- **STATED TASK**: Reproduce the entries verbatim from the line containing "This screenshot has height=946, width=1288." through the line containing "Action: point(20,293)", including both of those lines.

- **EXTRACTED ENTRIES**:
————————

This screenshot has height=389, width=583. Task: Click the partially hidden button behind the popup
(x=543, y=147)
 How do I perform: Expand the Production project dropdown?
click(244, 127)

————————

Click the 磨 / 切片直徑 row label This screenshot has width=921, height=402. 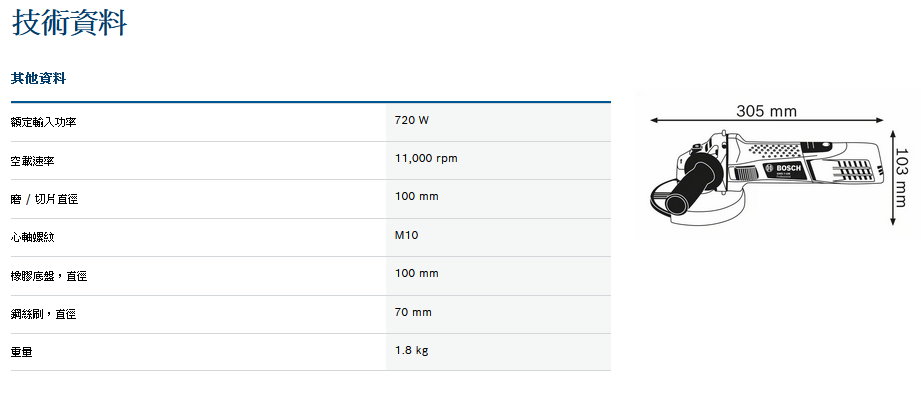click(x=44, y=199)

————————

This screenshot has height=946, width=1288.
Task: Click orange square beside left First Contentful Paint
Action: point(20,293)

————————

- **ANSWER TO THE EXERCISE**:
This screenshot has height=946, width=1288.
Task: Click orange square beside left First Contentful Paint
Action: point(20,293)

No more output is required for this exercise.